* **RICHIESTA**
Nei record, a partire dalla riga che contiene "Task: Search final" e fino a quella che contiene "Click the EMA", rinomina "magnifier" in "magnifying glass". Riporta soltanto queste righe, lasciando invariato tutto il resto.

(Record di localizzazione di parole ed elementi)

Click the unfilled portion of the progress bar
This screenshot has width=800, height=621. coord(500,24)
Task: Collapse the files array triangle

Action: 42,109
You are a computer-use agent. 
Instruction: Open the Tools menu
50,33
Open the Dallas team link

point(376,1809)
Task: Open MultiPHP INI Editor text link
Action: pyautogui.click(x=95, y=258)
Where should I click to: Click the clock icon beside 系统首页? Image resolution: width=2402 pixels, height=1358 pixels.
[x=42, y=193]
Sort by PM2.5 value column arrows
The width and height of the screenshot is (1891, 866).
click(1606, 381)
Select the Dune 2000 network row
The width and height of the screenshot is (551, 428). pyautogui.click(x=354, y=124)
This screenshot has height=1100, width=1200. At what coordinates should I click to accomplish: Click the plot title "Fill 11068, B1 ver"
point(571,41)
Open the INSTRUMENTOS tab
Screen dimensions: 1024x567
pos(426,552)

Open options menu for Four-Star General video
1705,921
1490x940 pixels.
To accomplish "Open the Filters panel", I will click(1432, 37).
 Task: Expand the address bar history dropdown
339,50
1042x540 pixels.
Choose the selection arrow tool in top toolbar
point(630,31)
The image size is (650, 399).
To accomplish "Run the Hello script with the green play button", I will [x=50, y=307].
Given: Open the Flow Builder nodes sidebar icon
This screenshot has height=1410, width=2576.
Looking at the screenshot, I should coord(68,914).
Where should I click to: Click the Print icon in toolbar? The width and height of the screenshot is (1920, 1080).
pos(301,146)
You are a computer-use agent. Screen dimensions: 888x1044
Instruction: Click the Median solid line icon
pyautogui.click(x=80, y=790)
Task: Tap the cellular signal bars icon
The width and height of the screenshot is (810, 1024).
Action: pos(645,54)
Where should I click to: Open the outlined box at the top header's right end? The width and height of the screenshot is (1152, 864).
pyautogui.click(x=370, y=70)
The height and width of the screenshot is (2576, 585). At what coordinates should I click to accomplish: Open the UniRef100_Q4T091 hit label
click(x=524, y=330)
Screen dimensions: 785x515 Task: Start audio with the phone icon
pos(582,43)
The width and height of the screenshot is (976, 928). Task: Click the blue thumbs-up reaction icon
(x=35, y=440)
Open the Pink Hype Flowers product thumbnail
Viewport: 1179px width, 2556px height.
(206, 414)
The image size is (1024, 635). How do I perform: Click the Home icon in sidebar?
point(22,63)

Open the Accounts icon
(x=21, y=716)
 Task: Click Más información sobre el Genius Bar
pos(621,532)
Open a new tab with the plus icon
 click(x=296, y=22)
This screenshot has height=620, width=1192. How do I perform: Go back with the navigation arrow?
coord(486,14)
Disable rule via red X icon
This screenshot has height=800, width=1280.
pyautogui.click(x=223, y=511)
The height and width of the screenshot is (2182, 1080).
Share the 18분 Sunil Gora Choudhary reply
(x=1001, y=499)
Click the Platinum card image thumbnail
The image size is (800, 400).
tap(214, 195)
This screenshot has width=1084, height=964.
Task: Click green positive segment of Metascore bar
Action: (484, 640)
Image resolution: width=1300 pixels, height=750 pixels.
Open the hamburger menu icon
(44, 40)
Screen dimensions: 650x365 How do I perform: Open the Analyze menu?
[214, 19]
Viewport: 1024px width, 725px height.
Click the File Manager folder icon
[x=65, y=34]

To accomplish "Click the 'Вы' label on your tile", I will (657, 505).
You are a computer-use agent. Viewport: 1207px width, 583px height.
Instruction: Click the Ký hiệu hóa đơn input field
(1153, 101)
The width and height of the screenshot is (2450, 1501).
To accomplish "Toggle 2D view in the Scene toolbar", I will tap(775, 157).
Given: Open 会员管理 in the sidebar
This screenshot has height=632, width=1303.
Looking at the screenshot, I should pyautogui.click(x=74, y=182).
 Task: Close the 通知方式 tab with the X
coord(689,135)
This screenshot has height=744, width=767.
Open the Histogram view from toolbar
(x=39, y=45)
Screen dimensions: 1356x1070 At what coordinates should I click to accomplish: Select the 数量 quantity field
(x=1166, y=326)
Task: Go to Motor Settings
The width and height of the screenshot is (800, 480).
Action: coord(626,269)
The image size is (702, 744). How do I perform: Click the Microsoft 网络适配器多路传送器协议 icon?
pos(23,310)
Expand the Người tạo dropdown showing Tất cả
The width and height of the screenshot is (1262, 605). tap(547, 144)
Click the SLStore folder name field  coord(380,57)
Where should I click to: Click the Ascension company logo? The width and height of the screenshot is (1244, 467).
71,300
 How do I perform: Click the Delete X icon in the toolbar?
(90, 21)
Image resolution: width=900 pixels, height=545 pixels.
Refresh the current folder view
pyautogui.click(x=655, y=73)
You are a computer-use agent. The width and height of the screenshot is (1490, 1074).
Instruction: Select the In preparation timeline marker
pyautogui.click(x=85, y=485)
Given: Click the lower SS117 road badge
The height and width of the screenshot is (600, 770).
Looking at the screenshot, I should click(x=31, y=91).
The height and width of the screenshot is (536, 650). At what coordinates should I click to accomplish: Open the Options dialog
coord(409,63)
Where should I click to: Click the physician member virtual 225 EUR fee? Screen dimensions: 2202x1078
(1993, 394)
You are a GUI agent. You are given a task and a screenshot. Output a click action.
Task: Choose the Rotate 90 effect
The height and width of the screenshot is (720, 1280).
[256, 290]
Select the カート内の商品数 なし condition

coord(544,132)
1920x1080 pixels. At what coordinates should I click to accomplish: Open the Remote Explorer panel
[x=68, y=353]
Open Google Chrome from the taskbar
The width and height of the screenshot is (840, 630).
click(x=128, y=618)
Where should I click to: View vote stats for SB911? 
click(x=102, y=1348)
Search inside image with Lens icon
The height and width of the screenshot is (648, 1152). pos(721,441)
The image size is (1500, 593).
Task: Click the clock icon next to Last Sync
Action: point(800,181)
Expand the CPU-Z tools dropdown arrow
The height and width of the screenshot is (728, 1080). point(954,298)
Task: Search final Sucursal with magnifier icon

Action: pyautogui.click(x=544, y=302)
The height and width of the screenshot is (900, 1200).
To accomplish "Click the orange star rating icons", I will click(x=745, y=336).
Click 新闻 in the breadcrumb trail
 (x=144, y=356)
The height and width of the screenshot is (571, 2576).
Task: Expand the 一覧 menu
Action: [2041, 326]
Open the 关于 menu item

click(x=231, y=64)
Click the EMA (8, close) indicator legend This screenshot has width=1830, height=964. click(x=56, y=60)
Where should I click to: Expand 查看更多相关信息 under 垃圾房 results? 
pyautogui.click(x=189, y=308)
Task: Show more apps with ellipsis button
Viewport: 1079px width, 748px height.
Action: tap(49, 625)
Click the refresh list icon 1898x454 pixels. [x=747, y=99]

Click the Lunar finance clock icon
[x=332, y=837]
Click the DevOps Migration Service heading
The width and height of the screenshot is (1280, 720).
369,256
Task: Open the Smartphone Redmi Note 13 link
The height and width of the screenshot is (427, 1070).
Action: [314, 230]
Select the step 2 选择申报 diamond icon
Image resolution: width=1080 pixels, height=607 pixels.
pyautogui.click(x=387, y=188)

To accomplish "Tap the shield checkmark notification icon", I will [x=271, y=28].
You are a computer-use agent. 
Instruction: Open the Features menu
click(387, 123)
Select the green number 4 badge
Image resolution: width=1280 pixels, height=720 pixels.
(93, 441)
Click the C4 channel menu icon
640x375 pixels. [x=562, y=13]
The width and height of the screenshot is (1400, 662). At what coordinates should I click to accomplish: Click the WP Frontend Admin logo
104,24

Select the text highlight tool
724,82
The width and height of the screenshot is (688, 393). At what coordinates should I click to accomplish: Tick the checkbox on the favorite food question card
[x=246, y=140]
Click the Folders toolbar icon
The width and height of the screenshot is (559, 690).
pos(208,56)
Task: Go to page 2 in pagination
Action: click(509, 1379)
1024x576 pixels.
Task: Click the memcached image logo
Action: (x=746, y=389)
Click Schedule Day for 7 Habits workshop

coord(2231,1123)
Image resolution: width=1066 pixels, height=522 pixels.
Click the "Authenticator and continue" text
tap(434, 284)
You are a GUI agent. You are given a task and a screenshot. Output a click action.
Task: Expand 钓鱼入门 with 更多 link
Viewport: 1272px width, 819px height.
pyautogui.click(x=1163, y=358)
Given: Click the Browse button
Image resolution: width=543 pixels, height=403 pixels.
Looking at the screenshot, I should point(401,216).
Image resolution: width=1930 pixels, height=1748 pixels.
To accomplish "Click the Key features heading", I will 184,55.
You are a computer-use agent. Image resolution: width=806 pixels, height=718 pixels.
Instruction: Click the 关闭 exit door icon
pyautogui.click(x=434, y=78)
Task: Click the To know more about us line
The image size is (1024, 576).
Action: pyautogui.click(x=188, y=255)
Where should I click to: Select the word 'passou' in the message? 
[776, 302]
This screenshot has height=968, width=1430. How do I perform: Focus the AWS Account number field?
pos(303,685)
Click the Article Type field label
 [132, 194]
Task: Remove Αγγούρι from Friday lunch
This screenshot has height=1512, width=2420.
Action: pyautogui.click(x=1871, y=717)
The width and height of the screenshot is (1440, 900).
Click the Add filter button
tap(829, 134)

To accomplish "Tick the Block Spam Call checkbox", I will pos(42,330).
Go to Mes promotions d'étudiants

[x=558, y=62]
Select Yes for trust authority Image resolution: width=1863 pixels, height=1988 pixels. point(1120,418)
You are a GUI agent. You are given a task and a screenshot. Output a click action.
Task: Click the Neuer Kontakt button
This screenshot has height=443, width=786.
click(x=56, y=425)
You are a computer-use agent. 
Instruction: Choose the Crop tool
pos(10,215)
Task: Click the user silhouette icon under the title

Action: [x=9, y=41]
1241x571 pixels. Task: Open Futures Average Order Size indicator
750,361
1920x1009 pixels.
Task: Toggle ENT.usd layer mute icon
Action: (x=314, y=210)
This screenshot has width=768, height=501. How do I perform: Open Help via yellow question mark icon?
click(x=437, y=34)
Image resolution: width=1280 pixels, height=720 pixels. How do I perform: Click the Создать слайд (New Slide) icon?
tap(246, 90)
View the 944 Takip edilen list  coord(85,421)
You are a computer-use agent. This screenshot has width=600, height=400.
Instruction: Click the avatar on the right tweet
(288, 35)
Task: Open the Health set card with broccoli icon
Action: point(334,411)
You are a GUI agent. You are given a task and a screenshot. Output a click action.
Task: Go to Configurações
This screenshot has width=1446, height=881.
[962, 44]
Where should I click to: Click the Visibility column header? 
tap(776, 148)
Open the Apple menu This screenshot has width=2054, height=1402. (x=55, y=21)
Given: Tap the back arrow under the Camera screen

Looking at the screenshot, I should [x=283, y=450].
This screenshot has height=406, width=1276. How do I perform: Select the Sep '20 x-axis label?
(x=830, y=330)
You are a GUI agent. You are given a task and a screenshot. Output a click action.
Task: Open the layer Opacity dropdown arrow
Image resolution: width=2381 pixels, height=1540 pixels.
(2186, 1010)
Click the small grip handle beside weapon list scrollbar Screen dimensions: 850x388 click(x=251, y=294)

* **LA RISPOSTA**
Task: Search final Sucursal with magnifying glass icon

Action: pyautogui.click(x=544, y=302)
The height and width of the screenshot is (900, 1200).
To accomplish "Click the orange star rating icons", I will click(x=745, y=336).
Click 新闻 in the breadcrumb trail
 (x=144, y=356)
The height and width of the screenshot is (571, 2576).
Task: Expand the 一覧 menu
Action: [2041, 326]
Open the 关于 menu item

click(x=231, y=64)
Click the EMA (8, close) indicator legend This screenshot has width=1830, height=964. click(x=56, y=60)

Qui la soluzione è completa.